Collected data entries:
-------------------------

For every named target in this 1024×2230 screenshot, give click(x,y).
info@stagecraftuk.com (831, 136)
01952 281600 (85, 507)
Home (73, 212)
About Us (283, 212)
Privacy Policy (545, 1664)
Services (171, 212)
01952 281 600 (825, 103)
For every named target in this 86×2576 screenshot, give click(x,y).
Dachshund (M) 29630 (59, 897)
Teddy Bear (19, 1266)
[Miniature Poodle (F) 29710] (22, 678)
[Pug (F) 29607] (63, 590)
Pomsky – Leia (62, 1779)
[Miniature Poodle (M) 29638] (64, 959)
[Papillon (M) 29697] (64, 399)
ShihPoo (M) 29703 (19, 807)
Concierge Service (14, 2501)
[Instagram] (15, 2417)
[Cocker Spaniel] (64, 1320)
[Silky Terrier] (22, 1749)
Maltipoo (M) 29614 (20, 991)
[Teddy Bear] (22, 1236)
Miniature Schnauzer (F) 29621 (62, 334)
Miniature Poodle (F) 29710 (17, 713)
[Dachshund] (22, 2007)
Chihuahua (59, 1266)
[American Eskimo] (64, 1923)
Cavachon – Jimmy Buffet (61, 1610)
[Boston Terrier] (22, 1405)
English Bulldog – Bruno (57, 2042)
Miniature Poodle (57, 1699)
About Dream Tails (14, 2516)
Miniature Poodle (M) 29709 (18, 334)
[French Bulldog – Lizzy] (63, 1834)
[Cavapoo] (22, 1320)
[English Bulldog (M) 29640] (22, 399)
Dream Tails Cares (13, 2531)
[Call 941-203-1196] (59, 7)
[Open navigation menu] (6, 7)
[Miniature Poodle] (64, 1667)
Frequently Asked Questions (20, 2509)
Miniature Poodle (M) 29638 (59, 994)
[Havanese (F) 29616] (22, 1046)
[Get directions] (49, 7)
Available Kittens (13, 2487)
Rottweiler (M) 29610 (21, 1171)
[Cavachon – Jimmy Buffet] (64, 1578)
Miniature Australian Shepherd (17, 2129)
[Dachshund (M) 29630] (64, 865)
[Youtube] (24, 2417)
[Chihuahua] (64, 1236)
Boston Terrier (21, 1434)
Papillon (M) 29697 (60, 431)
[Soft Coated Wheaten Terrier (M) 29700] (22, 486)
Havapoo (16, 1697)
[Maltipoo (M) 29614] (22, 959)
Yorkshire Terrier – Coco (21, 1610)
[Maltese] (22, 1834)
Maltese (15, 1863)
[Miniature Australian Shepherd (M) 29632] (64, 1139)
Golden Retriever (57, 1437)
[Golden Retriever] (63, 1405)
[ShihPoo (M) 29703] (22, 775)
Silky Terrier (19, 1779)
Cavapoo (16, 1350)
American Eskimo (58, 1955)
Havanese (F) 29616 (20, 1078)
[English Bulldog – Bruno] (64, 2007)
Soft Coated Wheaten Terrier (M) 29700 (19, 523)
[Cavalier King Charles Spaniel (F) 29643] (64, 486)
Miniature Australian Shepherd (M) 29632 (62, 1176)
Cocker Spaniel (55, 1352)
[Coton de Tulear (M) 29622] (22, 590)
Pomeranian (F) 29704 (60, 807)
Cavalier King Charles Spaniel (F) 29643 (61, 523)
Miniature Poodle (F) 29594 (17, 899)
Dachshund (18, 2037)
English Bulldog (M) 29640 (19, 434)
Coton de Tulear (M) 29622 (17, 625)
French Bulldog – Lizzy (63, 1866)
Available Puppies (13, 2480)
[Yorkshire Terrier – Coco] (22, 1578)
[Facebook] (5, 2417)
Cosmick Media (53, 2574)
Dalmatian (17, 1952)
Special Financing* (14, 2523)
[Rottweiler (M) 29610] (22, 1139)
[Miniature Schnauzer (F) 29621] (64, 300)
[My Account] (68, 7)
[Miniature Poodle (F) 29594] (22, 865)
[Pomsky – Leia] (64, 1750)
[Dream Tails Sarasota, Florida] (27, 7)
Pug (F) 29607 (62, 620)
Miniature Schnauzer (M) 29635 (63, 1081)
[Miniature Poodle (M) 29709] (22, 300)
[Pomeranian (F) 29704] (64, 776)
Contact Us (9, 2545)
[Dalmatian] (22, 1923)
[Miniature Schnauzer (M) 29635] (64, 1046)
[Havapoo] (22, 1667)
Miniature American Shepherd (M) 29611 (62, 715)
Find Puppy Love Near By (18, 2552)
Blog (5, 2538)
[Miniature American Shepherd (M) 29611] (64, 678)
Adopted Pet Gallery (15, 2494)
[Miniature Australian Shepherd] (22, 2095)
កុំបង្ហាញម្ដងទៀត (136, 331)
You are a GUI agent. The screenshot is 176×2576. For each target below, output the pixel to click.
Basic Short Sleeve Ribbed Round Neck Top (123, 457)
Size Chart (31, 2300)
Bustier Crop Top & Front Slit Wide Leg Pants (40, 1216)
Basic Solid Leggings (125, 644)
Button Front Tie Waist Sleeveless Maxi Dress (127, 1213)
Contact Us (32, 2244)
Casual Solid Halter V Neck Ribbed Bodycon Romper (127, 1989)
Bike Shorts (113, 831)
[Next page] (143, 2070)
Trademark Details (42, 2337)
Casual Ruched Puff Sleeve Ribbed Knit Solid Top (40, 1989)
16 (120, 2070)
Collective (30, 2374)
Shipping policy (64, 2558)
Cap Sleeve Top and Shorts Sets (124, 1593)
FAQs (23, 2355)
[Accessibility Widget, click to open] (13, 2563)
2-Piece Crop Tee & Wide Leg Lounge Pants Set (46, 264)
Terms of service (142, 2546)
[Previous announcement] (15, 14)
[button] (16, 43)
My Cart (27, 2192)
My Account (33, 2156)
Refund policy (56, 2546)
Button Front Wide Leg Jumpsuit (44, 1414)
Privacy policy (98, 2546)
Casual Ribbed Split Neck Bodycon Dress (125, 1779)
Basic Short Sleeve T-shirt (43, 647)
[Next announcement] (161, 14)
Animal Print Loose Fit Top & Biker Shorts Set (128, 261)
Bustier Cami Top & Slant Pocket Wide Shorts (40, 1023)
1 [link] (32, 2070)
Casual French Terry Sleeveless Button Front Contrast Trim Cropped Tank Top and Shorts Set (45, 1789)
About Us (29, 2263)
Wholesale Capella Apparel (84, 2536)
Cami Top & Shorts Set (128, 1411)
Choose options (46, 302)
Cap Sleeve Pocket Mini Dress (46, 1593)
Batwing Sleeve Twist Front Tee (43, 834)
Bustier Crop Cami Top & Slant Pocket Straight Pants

-------------------------

__Activity__.
Using the data above, reproduce exactly the lines between those holding "Papillon (M) 29697 (60, 431)" and "[Rottweiler (M) 29610] (22, 1139)", inclusive, and no others.

__Answer to this exercise__.
Papillon (M) 29697 (60, 431)
[Soft Coated Wheaten Terrier (M) 29700] (22, 486)
Havapoo (16, 1697)
[Maltipoo (M) 29614] (22, 959)
Yorkshire Terrier – Coco (21, 1610)
[Maltese] (22, 1834)
Maltese (15, 1863)
[Miniature Australian Shepherd (M) 29632] (64, 1139)
Golden Retriever (57, 1437)
[Golden Retriever] (63, 1405)
[ShihPoo (M) 29703] (22, 775)
Silky Terrier (19, 1779)
Cavapoo (16, 1350)
American Eskimo (58, 1955)
Havanese (F) 29616 (20, 1078)
[English Bulldog – Bruno] (64, 2007)
Soft Coated Wheaten Terrier (M) 29700 (19, 523)
[Cavalier King Charles Spaniel (F) 29643] (64, 486)
Miniature Australian Shepherd (M) 29632 (62, 1176)
Cocker Spaniel (55, 1352)
[Coton de Tulear (M) 29622] (22, 590)
Pomeranian (F) 29704 (60, 807)
Cavalier King Charles Spaniel (F) 29643 (61, 523)
Miniature Poodle (F) 29594 (17, 899)
Dachshund (18, 2037)
English Bulldog (M) 29640 (19, 434)
Coton de Tulear (M) 29622 (17, 625)
French Bulldog – Lizzy (63, 1866)
Available Puppies (13, 2480)
[Yorkshire Terrier – Coco] (22, 1578)
[Facebook] (5, 2417)
Cosmick Media (53, 2574)
Dalmatian (17, 1952)
Special Financing* (14, 2523)
[Rottweiler (M) 29610] (22, 1139)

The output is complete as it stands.